- EXTRAIT CHOISI:
╭──
Depuis la premiere réprésentation d'Euphrosine, M. Hoffman ayant eu le courage de faire à sa comédie des retranchemens très-considérables, en la réduisant à quatre actes, elle a obtenu, ainsi que nous l'avions prévu, un succès complet. Les spectateurs, qui ne se sont plus trouvés refroidis, comme le premier jour, par des longueurs nuisibles à la rapidité de l'action, ont encore mieux goûté les beautés transcendantes de la musique. Nous croyons pouvoir assurer qu'étant pleine de grands effets, & d'un style extrêmement varié, plus elle sera entendue, & plus elle fera honneur à M. Mehul.
Mercure de France, tome CXXXIX, n° 48 du samedi 27 novembre 1790, p. 146-149 :
[L’article du Mercure est destiné à rattraper le retard provoqué par l'interruption de la rubrique des spectacles, et après avoir fait le compte rendu des Rigueurs du cloître, il s’agit de parler d’une pièce « à grande prétention » qui nécessite un traitement plus détaillé. Inspiré d’un roman, le sujet a déjà servi à plusieurs auteurs. L’analyse de l’intrigue est faite ensuite « en peu de mots », dit le critique, qui ne néglige pourtant aucun détail (l’intrigue nous paraît aujourd’hui aussi confuse qu’invraisemblable). Un tel sujet revêt plusieurs aspects (plusieurs actions ?), et le critique reproche à l’auteur de n’avoir pas choisi entre ces divers « rapports », et il a bien fallu alléger la fin de la pièce, passant de cinq à trois actes. Et il a eu bien du mérite de tirer un parti clair de cet ensemble confus d’événements. Sa pièce est pleine de finesse et d’esprit, et elle est écrite bien mieux que celles qu’on joue habituellement à ce théâtre. Quant à la musique, elle marque le début d’un jeune compositeur prometteur (Méhul...), et il a droit lui aussi à des compliments (harmonie maîtrisée, sens du drame) auxquels se mêlent bien vite des reproches : trop de perfection qui finit par lasser le spectateur, des réminiscences, un emploi insuffisant des ressources du rythme.
╰──
- DONNÉES DISPONIBLES:
╭──
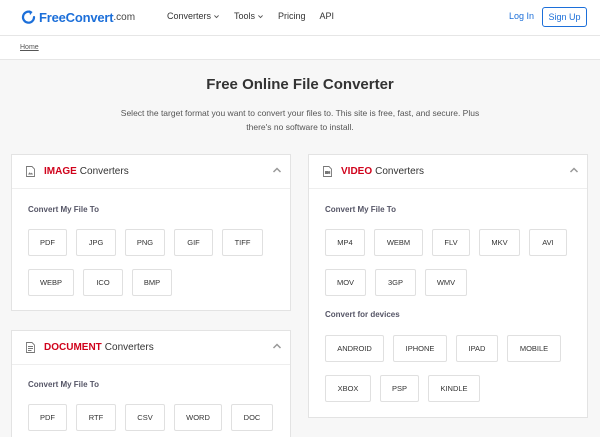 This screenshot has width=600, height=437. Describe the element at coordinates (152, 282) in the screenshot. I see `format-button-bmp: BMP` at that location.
╰──
╭──
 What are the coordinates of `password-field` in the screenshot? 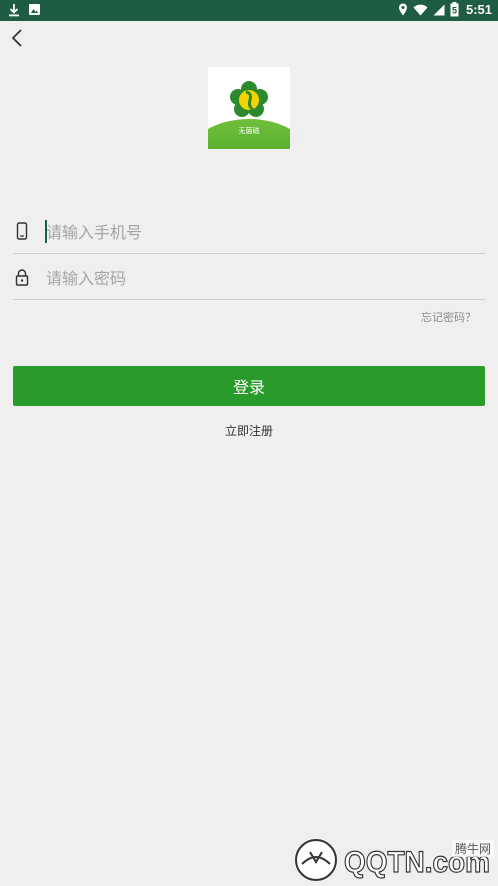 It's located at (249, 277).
╰──
╭──
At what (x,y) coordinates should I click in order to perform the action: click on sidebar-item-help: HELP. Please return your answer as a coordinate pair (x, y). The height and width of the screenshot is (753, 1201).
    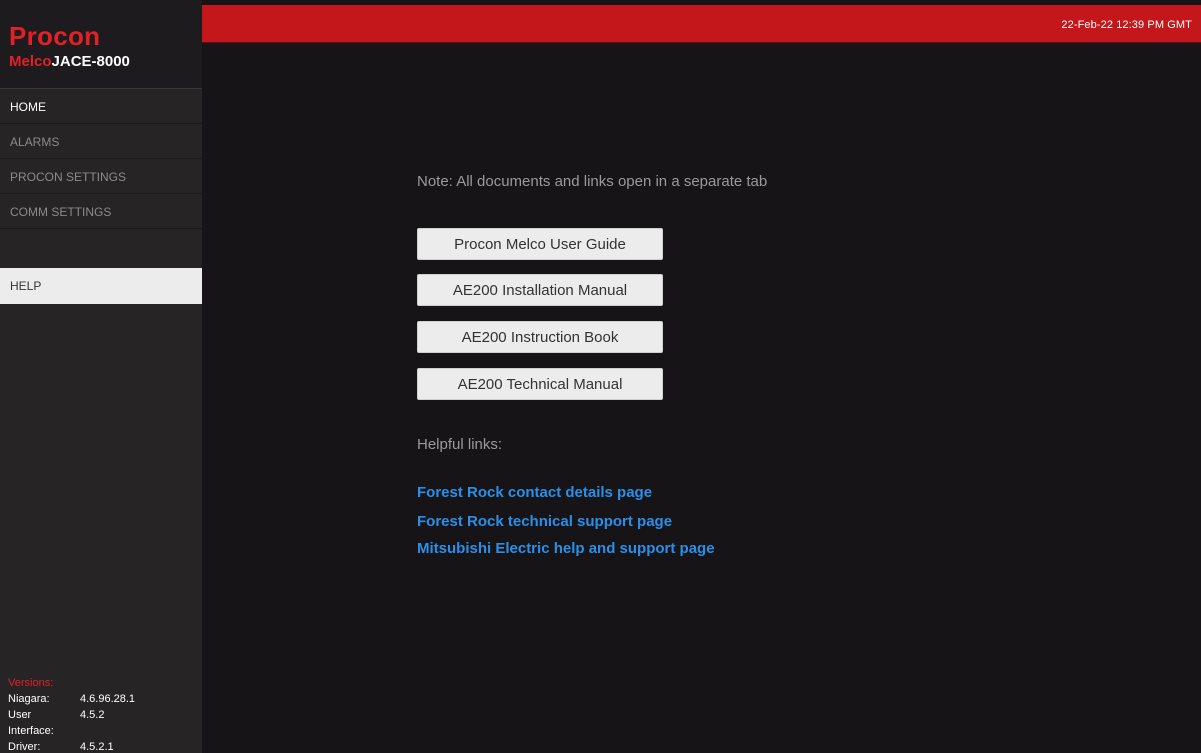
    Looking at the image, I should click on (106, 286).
╰──
- CONSIGNE:
Citez intégralement l'extrait sur Euphrosine, sans en modifier un seul mot.

- CORRIGÉ:
Depuis la premiere réprésentation d'Euphrosine, M. Hoffman ayant eu le courage de faire à sa comédie des retranchemens très-considérables, en la réduisant à quatre actes, elle a obtenu, ainsi que nous l'avions prévu, un succès complet. Les spectateurs, qui ne se sont plus trouvés refroidis, comme le premier jour, par des longueurs nuisibles à la rapidité de l'action, ont encore mieux goûté les beautés transcendantes de la musique. Nous croyons pouvoir assurer qu'étant pleine de grands effets, & d'un style extrêmement varié, plus elle sera entendue, & plus elle fera honneur à M. Mehul.
Mercure de France, tome CXXXIX, n° 48 du samedi 27 novembre 1790, p. 146-149 :
[L’article du Mercure est destiné à rattraper le retard provoqué par l'interruption de la rubrique des spectacles, et après avoir fait le compte rendu des Rigueurs du cloître, il s’agit de parler d’une pièce « à grande prétention » qui nécessite un traitement plus détaillé. Inspiré d’un roman, le sujet a déjà servi à plusieurs auteurs. L’analyse de l’intrigue est faite ensuite « en peu de mots », dit le critique, qui ne néglige pourtant aucun détail (l’intrigue nous paraît aujourd’hui aussi confuse qu’invraisemblable). Un tel sujet revêt plusieurs aspects (plusieurs actions ?), et le critique reproche à l’auteur de n’avoir pas choisi entre ces divers « rapports », et il a bien fallu alléger la fin de la pièce, passant de cinq à trois actes. Et il a eu bien du mérite de tirer un parti clair de cet ensemble confus d’événements. Sa pièce est pleine de finesse et d’esprit, et elle est écrite bien mieux que celles qu’on joue habituellement à ce théâtre. Quant à la musique, elle marque le début d’un jeune compositeur prometteur (Méhul...), et il a droit lui aussi à des compliments (harmonie maîtrisée, sens du drame) auxquels se mêlent bien vite des reproches : trop de perfection qui finit par lasser le spectateur, des réminiscences, un emploi insuffisant des ressources du rythme.